Print every line of the listing below without changing anything.

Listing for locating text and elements
_ _ _
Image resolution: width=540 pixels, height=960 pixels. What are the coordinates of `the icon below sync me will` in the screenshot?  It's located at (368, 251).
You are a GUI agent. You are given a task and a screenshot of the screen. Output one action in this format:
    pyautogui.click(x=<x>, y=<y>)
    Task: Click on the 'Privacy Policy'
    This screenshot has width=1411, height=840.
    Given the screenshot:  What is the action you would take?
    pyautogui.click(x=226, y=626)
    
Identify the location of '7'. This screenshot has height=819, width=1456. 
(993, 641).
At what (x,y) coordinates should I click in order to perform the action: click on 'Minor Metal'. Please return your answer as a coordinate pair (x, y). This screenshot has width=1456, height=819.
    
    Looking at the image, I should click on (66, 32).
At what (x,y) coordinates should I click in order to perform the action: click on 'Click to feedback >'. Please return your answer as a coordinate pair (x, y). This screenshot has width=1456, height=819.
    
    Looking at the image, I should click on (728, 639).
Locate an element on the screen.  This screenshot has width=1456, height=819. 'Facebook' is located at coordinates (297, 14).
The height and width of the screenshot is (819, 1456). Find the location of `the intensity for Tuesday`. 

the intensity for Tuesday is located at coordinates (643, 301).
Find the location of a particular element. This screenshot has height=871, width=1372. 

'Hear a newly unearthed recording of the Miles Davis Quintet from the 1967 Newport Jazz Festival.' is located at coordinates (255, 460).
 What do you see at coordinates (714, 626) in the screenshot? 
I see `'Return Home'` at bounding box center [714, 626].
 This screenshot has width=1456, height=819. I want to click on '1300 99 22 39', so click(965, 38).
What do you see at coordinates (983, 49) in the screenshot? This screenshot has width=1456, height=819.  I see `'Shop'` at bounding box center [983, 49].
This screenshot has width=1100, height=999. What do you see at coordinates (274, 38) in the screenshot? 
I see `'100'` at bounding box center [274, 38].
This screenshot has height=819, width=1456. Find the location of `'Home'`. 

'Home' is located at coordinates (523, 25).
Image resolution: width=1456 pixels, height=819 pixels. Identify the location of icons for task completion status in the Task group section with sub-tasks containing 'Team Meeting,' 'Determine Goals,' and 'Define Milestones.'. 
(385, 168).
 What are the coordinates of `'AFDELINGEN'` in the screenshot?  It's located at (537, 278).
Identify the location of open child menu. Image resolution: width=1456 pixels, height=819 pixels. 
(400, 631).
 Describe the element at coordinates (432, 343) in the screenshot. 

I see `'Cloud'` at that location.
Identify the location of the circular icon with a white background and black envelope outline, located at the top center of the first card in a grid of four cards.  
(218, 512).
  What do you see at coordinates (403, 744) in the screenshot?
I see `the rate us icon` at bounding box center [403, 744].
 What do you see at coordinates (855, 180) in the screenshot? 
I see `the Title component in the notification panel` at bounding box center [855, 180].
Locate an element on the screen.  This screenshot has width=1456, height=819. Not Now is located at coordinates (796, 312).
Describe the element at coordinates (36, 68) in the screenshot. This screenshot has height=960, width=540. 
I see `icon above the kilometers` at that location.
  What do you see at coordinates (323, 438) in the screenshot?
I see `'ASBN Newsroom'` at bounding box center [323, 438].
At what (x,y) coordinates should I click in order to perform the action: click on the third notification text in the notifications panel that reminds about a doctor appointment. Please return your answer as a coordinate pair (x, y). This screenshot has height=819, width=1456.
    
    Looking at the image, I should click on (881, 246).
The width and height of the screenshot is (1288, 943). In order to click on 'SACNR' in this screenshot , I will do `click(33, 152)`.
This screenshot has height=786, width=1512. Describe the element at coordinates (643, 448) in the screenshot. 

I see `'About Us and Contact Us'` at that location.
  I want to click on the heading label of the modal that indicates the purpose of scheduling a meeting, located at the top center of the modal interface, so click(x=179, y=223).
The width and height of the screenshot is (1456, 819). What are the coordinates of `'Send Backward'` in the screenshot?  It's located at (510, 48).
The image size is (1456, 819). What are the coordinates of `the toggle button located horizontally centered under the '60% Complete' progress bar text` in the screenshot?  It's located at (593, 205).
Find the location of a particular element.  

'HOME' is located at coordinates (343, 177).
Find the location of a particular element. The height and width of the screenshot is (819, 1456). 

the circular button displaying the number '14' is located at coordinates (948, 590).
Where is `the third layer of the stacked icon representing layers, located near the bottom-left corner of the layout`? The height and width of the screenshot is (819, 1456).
_ _ _
» **CORRECT ANSWER**
Image resolution: width=540 pixels, height=960 pixels. What are the coordinates of `the icon below sync me will` in the screenshot?  It's located at (368, 251).
You are a GUI agent. You are given a task and a screenshot of the screen. Output one action in this format:
    pyautogui.click(x=<x>, y=<y>)
    Task: Click on the 'Privacy Policy'
    This screenshot has width=1411, height=840.
    Given the screenshot:  What is the action you would take?
    pyautogui.click(x=226, y=626)
    
Identify the location of '7'. This screenshot has height=819, width=1456. 
(993, 641).
At what (x,y) coordinates should I click in order to perform the action: click on 'Minor Metal'. Please return your answer as a coordinate pair (x, y). This screenshot has width=1456, height=819.
    
    Looking at the image, I should click on (66, 32).
At what (x,y) coordinates should I click in order to perform the action: click on 'Click to feedback >'. Please return your answer as a coordinate pair (x, y). This screenshot has width=1456, height=819.
    
    Looking at the image, I should click on (728, 639).
Locate an element on the screen.  This screenshot has width=1456, height=819. 'Facebook' is located at coordinates (297, 14).
The height and width of the screenshot is (819, 1456). Find the location of `the intensity for Tuesday`. 

the intensity for Tuesday is located at coordinates (643, 301).
Find the location of a particular element. This screenshot has height=871, width=1372. 

'Hear a newly unearthed recording of the Miles Davis Quintet from the 1967 Newport Jazz Festival.' is located at coordinates (255, 460).
 What do you see at coordinates (714, 626) in the screenshot? 
I see `'Return Home'` at bounding box center [714, 626].
 This screenshot has width=1456, height=819. I want to click on '1300 99 22 39', so click(965, 38).
What do you see at coordinates (983, 49) in the screenshot? This screenshot has width=1456, height=819.  I see `'Shop'` at bounding box center [983, 49].
This screenshot has width=1100, height=999. What do you see at coordinates (274, 38) in the screenshot? 
I see `'100'` at bounding box center [274, 38].
This screenshot has height=819, width=1456. Find the location of `'Home'`. 

'Home' is located at coordinates (523, 25).
Image resolution: width=1456 pixels, height=819 pixels. Identify the location of icons for task completion status in the Task group section with sub-tasks containing 'Team Meeting,' 'Determine Goals,' and 'Define Milestones.'. 
(385, 168).
 What are the coordinates of `'AFDELINGEN'` in the screenshot?  It's located at (537, 278).
Identify the location of open child menu. Image resolution: width=1456 pixels, height=819 pixels. 
(400, 631).
 Describe the element at coordinates (432, 343) in the screenshot. 

I see `'Cloud'` at that location.
Identify the location of the circular icon with a white background and black envelope outline, located at the top center of the first card in a grid of four cards.  
(218, 512).
  What do you see at coordinates (403, 744) in the screenshot?
I see `the rate us icon` at bounding box center [403, 744].
 What do you see at coordinates (855, 180) in the screenshot? 
I see `the Title component in the notification panel` at bounding box center [855, 180].
Locate an element on the screen.  This screenshot has width=1456, height=819. Not Now is located at coordinates (796, 312).
Describe the element at coordinates (36, 68) in the screenshot. This screenshot has height=960, width=540. 
I see `icon above the kilometers` at that location.
  What do you see at coordinates (323, 438) in the screenshot?
I see `'ASBN Newsroom'` at bounding box center [323, 438].
At what (x,y) coordinates should I click in order to perform the action: click on the third notification text in the notifications panel that reminds about a doctor appointment. Please return your answer as a coordinate pair (x, y). This screenshot has height=819, width=1456.
    
    Looking at the image, I should click on (881, 246).
The width and height of the screenshot is (1288, 943). In order to click on 'SACNR' in this screenshot , I will do `click(33, 152)`.
This screenshot has height=786, width=1512. Describe the element at coordinates (643, 448) in the screenshot. 

I see `'About Us and Contact Us'` at that location.
  I want to click on the heading label of the modal that indicates the purpose of scheduling a meeting, located at the top center of the modal interface, so click(x=179, y=223).
The width and height of the screenshot is (1456, 819). What are the coordinates of `'Send Backward'` in the screenshot?  It's located at (510, 48).
The image size is (1456, 819). What are the coordinates of `the toggle button located horizontally centered under the '60% Complete' progress bar text` in the screenshot?  It's located at (593, 205).
Find the location of a particular element.  

'HOME' is located at coordinates (343, 177).
Find the location of a particular element. The height and width of the screenshot is (819, 1456). 

the circular button displaying the number '14' is located at coordinates (948, 590).
Where is `the third layer of the stacked icon representing layers, located near the bottom-left corner of the layout`? The height and width of the screenshot is (819, 1456).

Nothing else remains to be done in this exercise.